Notre objectif primordial consiste d’abord à contribuer au développement de notre économie nationale, duquel on ne peut parler sans que l’entreprise maîtrise bien sa logistique. Nous voulons donc promouvoir la logistique en tant que facteur principal pour la réactivité et la compétitivité de l’entreprise et ce via la sensibilisation de tous les acteurs de la chaîne logistique, ainsi que la formation et l’information des opérateurs. La raison pour laquelle nous organisons régulièrement des conférences et séminaires en logistique, nous soutenons toutes rencontres en logistique au Maroc et nous participons à des manifestations et des séminaires internationaux, et c’est ainsi qu’il y a un échange des expériences et des expertises entre les professionnels du secteur.

Quelles sont vos apréciations quant à l’avenir de la logistique au Maroc ?

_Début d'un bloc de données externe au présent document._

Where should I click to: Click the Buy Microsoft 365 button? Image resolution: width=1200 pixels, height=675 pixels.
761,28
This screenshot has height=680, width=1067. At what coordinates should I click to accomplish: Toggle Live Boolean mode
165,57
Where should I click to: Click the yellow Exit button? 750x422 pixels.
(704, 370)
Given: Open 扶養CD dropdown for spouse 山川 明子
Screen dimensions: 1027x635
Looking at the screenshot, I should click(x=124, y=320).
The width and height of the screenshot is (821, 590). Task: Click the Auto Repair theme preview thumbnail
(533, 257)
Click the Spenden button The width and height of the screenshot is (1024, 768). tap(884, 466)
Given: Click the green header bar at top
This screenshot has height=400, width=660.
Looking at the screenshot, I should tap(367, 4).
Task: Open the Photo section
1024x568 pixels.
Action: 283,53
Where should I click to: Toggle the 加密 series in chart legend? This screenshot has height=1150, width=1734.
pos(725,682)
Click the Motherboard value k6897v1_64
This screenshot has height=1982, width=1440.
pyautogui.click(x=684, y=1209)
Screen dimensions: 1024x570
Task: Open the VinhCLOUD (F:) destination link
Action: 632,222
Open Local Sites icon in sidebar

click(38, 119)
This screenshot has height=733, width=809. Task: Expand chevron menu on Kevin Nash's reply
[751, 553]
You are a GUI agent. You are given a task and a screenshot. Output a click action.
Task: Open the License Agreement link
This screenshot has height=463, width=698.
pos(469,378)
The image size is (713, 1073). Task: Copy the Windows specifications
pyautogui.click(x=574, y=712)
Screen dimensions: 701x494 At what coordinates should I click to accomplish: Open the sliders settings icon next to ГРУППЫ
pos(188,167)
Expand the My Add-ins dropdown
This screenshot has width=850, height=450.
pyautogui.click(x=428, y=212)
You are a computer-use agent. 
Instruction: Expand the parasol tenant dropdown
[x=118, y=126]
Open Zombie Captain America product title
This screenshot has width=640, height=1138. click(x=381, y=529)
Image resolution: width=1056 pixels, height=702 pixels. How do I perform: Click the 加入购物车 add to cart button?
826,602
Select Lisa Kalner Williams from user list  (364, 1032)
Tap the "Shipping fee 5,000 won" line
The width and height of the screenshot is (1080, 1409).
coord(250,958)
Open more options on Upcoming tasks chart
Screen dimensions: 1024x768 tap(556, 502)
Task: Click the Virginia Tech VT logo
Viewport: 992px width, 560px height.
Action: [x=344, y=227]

Certes, dans la conjoncture économique actuelle, les prévisions sont difficiles, mais les opérateurs marocains sont aujourd’hui conscients des enjeux de la mondialisation et l’ouverture des marchés par la signature des accords de libre-échange : avec l’Union européenne, les Etats-Unis, la Turquie et l’accord d’Agadir avec certains pays arabes.
Ceci dit, l’optimisation de la chaîne logistique reste la condition sine qua non  pour être compétitif à domicile et à l’échelle internationale. Ceci ne peut être effectué qu’à travers les principes de juste à temps et la satisfaction aussi bien qualitative que quantitative qui va au client du client jusqu’au fournisseur du fournisseur. Et là, on remarque qu’il y a une réaction de la part des opérateurs (même si avec un rythme un peu long). Certains commencent à gérer leurs flux physique et informationnel, soit via l’intégration de la chaîne logistique au sein de l’entreprise ou encore via l’externalisation pour se concentrer sur leurs métiers de base. Et cela prouve que le développement de la culture logistique est en croissance.